Pisanu, dunque, chiede un impegno che coinvolge tutti e che non può certo prescindere dall'Europa. Non è un caso infatti che durante il semestre di presidenza europea l'Italia abbia più volte ripetuto che non può essere lasciata sola ad affrontare le migliaia di disperati che si riversano sulle proprie coste ma che hanno come destinazione finale gli altri paesi europei. "L'Unione - ha ribadito oggi Pisanu - deve farsi carico fino in fondo dell'enorme problema se vuole davvero corrispondere alle sue responsabilità storiche davanti al terzo mondo".
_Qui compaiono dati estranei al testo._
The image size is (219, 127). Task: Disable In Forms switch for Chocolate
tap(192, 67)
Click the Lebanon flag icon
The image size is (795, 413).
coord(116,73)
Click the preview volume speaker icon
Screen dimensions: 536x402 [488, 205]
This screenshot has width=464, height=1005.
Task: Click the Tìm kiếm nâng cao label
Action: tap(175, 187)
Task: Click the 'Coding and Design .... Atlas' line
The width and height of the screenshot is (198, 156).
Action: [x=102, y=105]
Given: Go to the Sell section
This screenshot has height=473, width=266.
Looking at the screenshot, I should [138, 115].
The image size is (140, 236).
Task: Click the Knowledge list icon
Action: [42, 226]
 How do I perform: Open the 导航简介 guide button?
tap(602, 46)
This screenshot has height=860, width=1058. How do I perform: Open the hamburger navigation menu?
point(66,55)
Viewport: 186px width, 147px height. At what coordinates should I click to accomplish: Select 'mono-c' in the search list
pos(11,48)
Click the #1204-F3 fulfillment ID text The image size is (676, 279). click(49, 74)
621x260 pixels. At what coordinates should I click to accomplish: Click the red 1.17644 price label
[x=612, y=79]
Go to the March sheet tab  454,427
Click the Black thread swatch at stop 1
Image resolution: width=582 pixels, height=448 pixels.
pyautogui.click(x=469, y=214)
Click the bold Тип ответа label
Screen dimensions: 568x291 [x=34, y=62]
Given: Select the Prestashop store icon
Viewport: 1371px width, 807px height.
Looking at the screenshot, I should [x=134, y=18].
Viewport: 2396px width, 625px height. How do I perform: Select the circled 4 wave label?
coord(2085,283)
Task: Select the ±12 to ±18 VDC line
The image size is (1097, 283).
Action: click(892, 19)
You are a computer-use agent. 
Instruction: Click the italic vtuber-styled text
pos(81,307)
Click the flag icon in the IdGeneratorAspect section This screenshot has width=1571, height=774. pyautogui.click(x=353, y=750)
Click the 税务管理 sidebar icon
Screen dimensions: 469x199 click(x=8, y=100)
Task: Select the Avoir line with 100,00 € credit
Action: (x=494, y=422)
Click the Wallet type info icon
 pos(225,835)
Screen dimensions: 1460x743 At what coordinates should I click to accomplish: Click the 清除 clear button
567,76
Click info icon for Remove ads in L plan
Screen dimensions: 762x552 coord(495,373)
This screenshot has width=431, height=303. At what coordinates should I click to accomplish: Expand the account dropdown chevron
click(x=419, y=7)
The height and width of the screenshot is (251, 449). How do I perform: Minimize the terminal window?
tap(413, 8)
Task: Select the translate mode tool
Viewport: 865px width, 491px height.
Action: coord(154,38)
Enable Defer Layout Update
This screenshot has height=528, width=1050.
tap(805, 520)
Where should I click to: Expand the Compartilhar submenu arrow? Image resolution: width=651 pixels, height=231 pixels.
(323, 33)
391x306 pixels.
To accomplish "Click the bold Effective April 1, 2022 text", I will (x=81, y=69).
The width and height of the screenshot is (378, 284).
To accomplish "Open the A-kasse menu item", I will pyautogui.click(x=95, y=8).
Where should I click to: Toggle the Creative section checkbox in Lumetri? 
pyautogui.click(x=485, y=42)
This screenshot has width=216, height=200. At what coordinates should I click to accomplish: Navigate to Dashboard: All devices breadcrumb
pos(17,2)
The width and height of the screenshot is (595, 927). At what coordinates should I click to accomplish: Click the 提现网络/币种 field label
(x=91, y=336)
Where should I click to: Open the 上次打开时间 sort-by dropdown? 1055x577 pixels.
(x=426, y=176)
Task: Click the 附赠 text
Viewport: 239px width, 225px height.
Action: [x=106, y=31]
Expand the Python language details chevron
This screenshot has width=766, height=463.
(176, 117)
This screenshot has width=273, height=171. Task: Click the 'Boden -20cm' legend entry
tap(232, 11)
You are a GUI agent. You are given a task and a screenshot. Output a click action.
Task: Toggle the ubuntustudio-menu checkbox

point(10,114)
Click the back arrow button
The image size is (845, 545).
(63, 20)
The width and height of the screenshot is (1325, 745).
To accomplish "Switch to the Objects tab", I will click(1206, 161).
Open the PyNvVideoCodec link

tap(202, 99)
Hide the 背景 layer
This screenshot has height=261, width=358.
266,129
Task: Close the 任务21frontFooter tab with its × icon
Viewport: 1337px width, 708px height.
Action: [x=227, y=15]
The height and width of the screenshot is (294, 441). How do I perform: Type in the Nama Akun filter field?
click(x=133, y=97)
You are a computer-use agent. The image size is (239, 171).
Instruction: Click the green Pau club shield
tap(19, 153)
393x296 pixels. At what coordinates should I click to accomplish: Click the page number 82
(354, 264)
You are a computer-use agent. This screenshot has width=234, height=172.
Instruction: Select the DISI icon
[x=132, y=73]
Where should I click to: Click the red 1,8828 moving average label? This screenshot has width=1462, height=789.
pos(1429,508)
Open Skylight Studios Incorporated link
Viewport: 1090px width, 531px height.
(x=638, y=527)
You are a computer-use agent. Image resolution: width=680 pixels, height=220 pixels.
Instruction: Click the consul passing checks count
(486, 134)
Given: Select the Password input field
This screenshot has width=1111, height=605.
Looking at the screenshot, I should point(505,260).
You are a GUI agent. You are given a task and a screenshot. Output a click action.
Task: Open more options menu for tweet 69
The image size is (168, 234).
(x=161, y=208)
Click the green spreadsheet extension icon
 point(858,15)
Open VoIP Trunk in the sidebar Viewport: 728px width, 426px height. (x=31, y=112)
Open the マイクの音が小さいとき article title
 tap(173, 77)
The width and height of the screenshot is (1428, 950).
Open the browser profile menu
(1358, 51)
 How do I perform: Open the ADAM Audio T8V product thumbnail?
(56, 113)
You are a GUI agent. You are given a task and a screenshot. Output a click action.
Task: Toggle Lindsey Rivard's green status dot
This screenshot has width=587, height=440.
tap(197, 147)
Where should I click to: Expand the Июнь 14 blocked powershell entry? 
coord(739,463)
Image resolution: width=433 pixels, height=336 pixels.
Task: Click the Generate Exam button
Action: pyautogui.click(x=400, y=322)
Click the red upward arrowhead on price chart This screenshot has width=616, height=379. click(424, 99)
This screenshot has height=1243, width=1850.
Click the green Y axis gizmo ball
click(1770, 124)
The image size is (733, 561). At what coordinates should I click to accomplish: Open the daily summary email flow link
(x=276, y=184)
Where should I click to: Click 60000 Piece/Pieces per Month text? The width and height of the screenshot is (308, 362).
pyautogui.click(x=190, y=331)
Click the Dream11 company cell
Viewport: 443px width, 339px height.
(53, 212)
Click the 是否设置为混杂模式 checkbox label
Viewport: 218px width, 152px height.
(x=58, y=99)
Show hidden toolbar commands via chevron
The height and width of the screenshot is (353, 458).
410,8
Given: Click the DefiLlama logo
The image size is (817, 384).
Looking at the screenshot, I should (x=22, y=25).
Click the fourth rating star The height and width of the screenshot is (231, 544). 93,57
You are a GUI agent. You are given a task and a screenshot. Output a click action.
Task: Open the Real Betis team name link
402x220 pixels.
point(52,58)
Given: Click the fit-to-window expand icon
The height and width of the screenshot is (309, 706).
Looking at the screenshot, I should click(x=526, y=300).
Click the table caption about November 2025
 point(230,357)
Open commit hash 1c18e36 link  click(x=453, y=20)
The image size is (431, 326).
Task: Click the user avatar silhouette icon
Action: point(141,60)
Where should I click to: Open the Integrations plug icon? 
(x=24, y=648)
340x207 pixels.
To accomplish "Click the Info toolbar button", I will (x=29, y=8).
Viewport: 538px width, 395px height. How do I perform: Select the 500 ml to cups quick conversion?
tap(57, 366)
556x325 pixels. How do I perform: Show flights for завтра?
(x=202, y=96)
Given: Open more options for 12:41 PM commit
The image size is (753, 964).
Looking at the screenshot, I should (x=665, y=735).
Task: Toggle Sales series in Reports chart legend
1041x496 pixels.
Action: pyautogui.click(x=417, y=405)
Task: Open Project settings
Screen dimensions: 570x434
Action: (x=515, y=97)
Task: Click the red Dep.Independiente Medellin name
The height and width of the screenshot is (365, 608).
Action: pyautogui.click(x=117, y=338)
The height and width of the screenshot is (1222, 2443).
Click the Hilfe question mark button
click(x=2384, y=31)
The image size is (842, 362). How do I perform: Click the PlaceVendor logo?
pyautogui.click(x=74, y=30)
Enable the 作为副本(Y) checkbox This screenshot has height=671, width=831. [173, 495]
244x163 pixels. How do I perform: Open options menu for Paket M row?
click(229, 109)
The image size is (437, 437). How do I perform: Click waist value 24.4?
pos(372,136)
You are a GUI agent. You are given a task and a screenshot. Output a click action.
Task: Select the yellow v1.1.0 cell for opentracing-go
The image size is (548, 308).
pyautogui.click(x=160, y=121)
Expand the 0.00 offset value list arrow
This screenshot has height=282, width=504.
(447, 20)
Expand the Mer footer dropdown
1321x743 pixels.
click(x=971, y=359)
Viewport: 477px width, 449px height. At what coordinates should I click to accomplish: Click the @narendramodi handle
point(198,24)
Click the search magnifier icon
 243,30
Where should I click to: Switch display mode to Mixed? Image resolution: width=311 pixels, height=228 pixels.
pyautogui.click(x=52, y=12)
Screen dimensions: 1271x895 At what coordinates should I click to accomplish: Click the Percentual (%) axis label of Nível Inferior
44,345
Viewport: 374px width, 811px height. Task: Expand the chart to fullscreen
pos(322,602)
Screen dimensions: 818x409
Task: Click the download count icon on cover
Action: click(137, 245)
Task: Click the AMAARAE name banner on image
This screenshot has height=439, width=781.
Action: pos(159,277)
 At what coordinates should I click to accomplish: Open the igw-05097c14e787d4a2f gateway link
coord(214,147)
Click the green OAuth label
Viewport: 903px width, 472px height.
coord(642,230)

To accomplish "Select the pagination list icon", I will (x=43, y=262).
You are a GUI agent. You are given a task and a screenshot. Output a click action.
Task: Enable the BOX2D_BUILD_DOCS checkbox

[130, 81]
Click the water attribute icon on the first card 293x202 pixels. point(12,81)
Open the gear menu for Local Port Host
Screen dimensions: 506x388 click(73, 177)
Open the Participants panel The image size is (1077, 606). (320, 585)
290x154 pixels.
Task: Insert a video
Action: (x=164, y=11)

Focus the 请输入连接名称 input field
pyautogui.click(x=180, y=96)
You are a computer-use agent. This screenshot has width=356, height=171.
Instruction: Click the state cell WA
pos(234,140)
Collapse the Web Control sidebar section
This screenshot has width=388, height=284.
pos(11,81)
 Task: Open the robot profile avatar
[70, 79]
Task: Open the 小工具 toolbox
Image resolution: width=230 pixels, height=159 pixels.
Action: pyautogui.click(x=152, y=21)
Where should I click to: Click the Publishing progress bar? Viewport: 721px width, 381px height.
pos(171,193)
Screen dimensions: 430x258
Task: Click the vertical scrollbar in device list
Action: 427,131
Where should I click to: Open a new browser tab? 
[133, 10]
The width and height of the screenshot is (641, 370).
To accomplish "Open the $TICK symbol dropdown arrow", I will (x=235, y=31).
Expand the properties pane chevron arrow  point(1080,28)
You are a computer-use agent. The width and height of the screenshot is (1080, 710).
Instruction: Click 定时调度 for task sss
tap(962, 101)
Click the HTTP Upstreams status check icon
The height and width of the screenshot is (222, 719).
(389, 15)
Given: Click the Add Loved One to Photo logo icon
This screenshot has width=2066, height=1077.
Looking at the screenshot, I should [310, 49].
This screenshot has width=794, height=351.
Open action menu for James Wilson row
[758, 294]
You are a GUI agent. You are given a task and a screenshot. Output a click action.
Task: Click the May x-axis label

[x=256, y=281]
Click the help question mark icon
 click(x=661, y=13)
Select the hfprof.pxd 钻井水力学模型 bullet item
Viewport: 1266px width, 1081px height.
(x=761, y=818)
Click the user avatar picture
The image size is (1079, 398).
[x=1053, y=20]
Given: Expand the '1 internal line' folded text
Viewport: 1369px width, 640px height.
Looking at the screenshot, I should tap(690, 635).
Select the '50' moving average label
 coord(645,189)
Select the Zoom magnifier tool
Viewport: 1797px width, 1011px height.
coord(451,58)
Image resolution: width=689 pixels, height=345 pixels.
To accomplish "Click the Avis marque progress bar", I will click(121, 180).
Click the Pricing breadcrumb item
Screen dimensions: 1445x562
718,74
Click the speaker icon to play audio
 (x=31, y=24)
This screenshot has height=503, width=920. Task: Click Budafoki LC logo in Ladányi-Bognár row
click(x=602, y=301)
"Governare l'immigrazione" è dunque un punto irremovibile della politica del Viminale. Perchè l'immigrazione non è "un'emergenza", ma una "risorsa per tutta l'Europa". Ma come farlo? Con "politiche di grande respiro" basate su "accordi bilaterali e internazionali", sugli "aiuti per lo sviluppo dei paesi da cui partono gli immigrati", "sull'adozione di un sistema chiaro di quote d'ingresso".
Così, la politica italiana in tema di immigrazione clandestina si muove fondamentalmente su due fronti, paralleli e complementari. Da un lato un lavoro diplomatico costante per firmare quanti più accordi possibile con i paesi di partenza e transito; dall'altro un controllo sempre più serrato di mari e coste, con tutte le tecnologie a disposizione. Attualmente, sono una trentina gli accordi già raggiunti con i paesi dall'altra parte dell'Adriatico, con buona parte dei paesi del nord Africa e di quelli di partenza e che stanno dando risultati importanti. Tra pochi giorni, inoltre, il direttore centrale per l'immigrazione prefetto Alessandro Pansa, sarà in missione a Tripoli su indicazione proprio del ministro per giungere ad "ulteriori misure di collaborazione" con la Libia. Ma si tratta di un lavoro lungo e dispendioso che per produrre risultati concreti ha bisogno di tempo.
Il ministro per le Riforme, Roberto Calderoli: Stop agli immigrati "Sono una minaccia per l'Italia"
Porte chiuse agli immigrati per garantire la sicurezza dell'Italia. Il ministro per le Riforme, Roberto Calderoli, torna a parlare di immigrazione e dei suoi possibili legami con il terrorismo.
"Anche se ci sono stati brillanti risultati ottenuti fino ad oggi dalle forze dell'ordine - ha detto - il terrorismo islamico utilizza, come canale di accesso, la porta aperta dell' immigrazione clandestina e quindi questa porta va immediatamente chiusa. Se non si rimuove la causa del problema, si rischia di cercare di svuotare il mare con un cucchiaino".
"A settembre, finalmente - ha continuato Calderoli - arriveranno i tanto attesi regolamenti di attuazione della legge Bossi-Fini, ma non basta. Vanno cambiate urgentemente le 'regole di ingaggio' degli uomini deputati al controllo dei nostri mari e delle nostre coste", perchè "l'ondata di sbarchi di clandestini di questi giorni rappresenta l'ennesima possibilità di ingresso o rinforzo di cellule eversive".
Quindi "chi cerca di entrare nel Paese illegalmente deve essere respinto al mittente con le buone e con le cattive e chi risiede illegalmente sul suolo italiano deve essere espulso e subito. I chiacchieroni, soprattutto della sinistra, sentendo queste cose - commenta Calderoli - parleranno di razzismo; ma questo è solo buon senso, non razzismo. Ciascun popolo ha diritto alla legittima difesa, soprattutto quando preventiva, di fronte a minacce così precise come quelle di questi giorni".